Global trade tensions ratcheted up on Thursday as the US opened an investigation into Chinese steel imports and clashed with the European Union over chickens.

The US steel pipe investigation is likely to irritate Beijing, which last month accused its biggest trading partner of “rampant protectionism” after President Barack Obama imposed a heavy duty on imported Chinese tyres.

That decision rattled many economists, who feared that Mr Obama would backtrack on his free trade promises in an attempt to pacify the politically important US unions. Resentment towards China has been growing in the US as the recession pummels manufacturers.

The latest investigation into seamless steel pipes is one of a string that has been opened this year. A petition, filed by several steel companies and the United Steelworkers union, said unfairly low Chinese prices spurred a 218 per cent surge in imports last year to $328m (€222m, £206m). The petition asks for a 98.37 per cent anti-dumping duty as well as countervailing duties aimed at offsetting what it said were Chinese government subsidies.
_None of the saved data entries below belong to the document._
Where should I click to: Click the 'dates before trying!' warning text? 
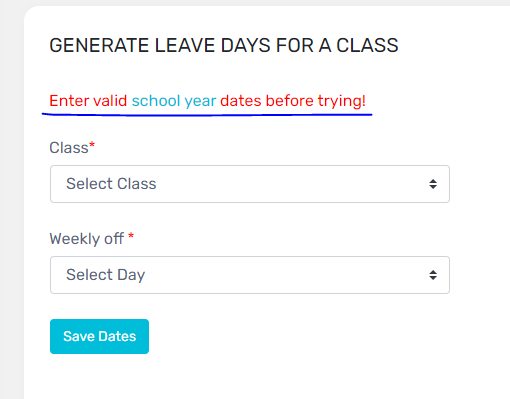pyautogui.click(x=293, y=101)
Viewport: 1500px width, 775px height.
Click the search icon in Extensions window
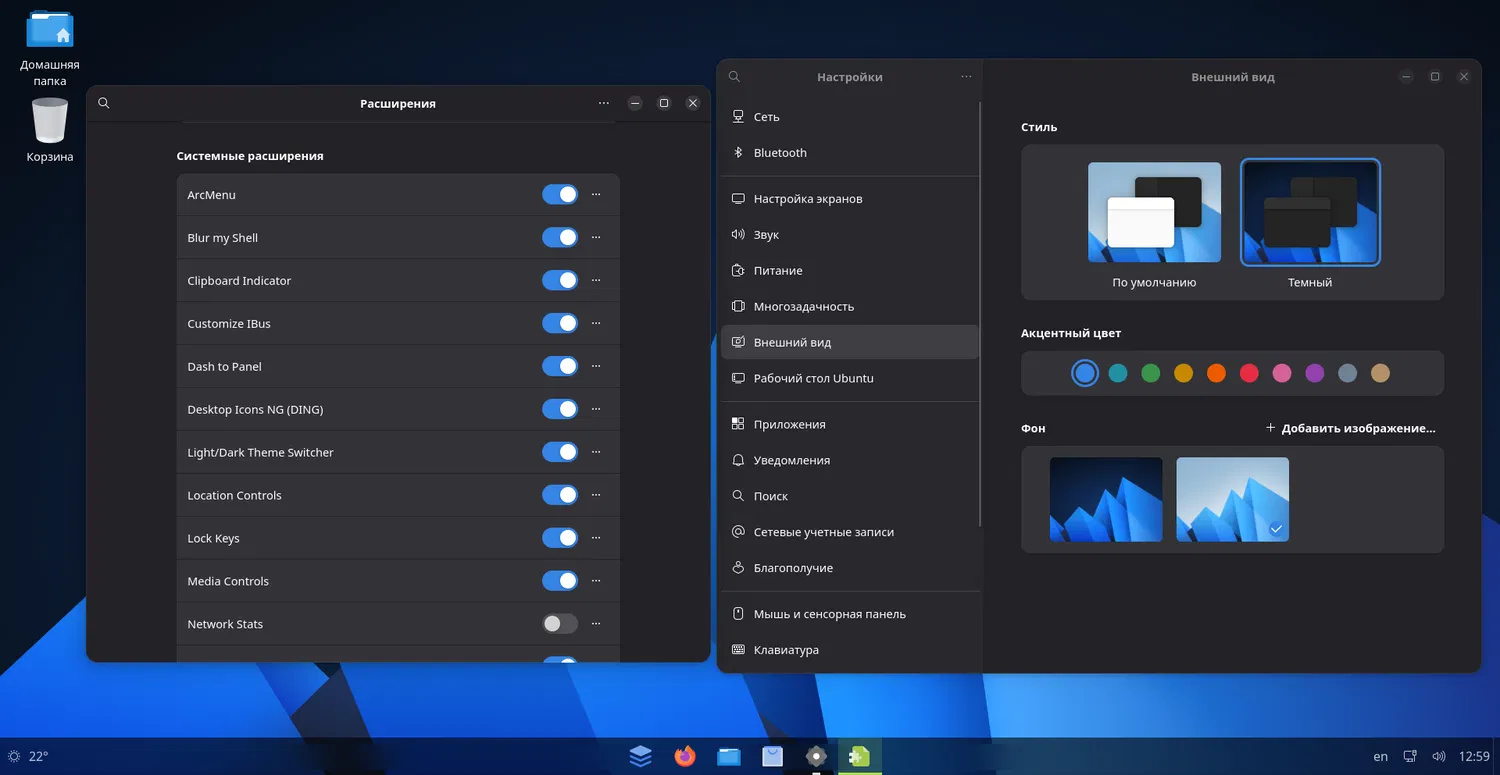coord(104,103)
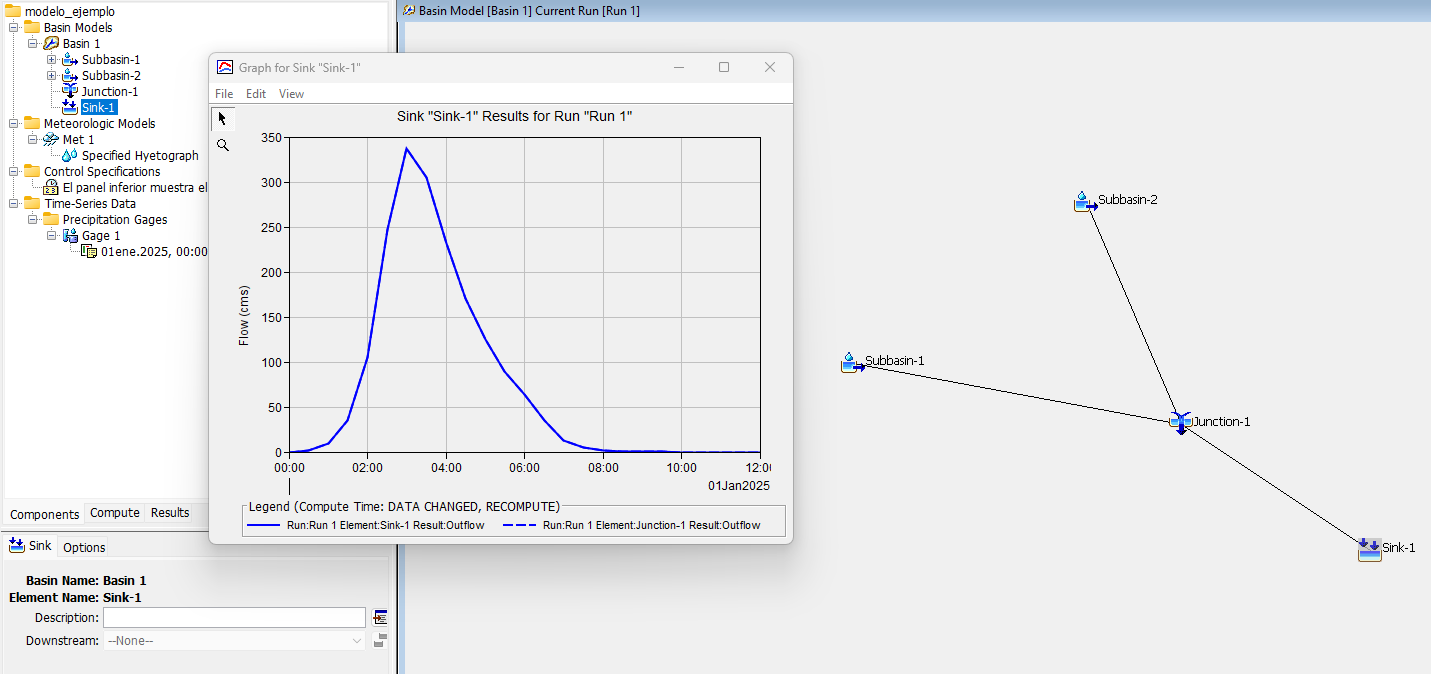Activate the zoom magnifier tool in graph
The width and height of the screenshot is (1431, 674).
coord(222,145)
Beijing, which was on National Day holiday on Thursday, has not reacted to the announcement. Such investigations are common and do not necessarily turn into tariffs but the move is likely to exacerbate China’s fears that US companies have been encouraged by the tyres case to ask for more protection.

China has become a clear target amid the global downturn, and not just for US companies.

Another potential flashpoint between the US and China looms next week as the US Treasury prepares to declare whether or not Beijing is manipulating its currency . The US also escalated a dispute with Brussels on Thursday over restrictions on imports of US poultry, asking the World Trade Organisation to open a dispute settlement panel.

“The US poultry subject to the EU ban is safe,” said Nefeterius McPherson, a USTR spokeswoman. “We regret that formal WTO consultations and significant US engagement over many years have not resulted in the lifting of the EU’s ban.”

The US has long complained that the EU has blocked chicken meat washed with chlorine and other chemicals from sale in Europe, despite both US and European scientific agencies concluding that such treatments were safe for consumers. But a panel of the chief veterinary officers of the EU member states rejected the treatments late last year. The outgoing Bush administration started legal proceedings against the EU in January, and negotiations since have failed to resolve the issue.

A European Commission spokesman said that litigation was not the appropriate way to deal with such complex issues. ”However, since the US has chosen this path, we will defend our food safety legislation,” the spokesman said.